Photos remind Vesa, 79, of the life she was forced to leave behind. In 1962, she and her husband fled Cuba for fear of being executed by the government. She was a social worker and her husband a doctor. She said it was known that her family did not support Communism, and they were continuing to read in the newspapers about opponents being executed.
Vesa said she left Cuba with nothing but the clothes on her back and only telling her family of her plans.
"When I said goodbye to my father and my mother, my father said he never will see me again. I said, 'Oh, yes, we will see each other, because the United States is not going to let a communist country to be so close. We are 90 miles from Florida.'"
Vesa said, "He said, 'No, this is too founded in this country.' I never believed my father and I never saw him again."
She and her husband eventually made it to the United States and started a new life. They had two sons. She said she didn't realize just how bad the situation was in her native country until a niece came to visit her in Biloxi.
"When my niece came, she said, 'My goodness. They don't have toilet paper,' when she saw the whole aisle in the grocery store of toilet paper. We take it for granted," said Vesa. "That's the history of the poor people of Cuba. Today, I have prayer that this work out and this will be a light. That the American flag will be a symbol of victory and hope for my people."
Vesa said it's important she acts as a voice for her family and all the others living in hunger and poverty in Cuba. She said hospitals don't have air conditioning and medications are hard to come by. She spoke of a her niece who had to have surgery and was wet with rain because the hospital windows were left open. She said most working people are paid with Cuban money, which she said is practically worthless.
"They are paid with Cuban money which you cannot use to buy goods like meat and cheese and different things. They only take dollars," said Vesa. "So can you imagine if somebody pays you with money that you cannot use. What humiliation. It's like you're not worth it."

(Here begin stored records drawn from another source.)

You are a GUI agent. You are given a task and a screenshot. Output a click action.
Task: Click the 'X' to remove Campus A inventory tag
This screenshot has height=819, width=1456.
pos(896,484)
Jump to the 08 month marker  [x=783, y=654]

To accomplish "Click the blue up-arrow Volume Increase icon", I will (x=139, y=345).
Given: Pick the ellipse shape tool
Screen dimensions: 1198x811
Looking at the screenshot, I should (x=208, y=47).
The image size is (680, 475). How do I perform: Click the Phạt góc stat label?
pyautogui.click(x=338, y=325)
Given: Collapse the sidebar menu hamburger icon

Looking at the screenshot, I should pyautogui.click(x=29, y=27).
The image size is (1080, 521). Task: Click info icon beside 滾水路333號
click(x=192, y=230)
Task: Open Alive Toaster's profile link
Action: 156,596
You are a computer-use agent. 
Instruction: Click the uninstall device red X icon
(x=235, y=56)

Vesa begs people not to let hate for Fidel Castro overcome their compassion for the Cuban people.
"Now I feel the embargo is lifted for the people. Castro has everything he wants. He eats. If he needs surgery he has the best physicians. All the ones that are in government are eating good," said Vesa. "We need to think about those people. We cannot turn our back on them. If the embargo is lifted, they're going to have more medicine. They're going to have more food and that's what I want because I am for the people. In a nutshell, I would tell you the people of Cuba, they are slaves. They are poor."
Vesa told us how one of her nephews is allergic to beans, but the family was forced to feed him beans knowing it would make him sick because they had nothing else to give him. Since then, she has committed to sending money every month to make sure her sister's family doesn't starve, even though one of her nieces is dentist in Cuba.
Vesa said she had a wonderful childhood in Cuba with loving parents and a good education. She and her husband had gone on vacation to the United States and returned to Cuba twice before Castro took over. Then Castro came to power.
"That's so painful to me," Vesa said. "That's painful because I always ate. I always drank. We always celebrated Christmas. We went to church and why this man come with what authority to destroy our families, to destroy everything that we'd done."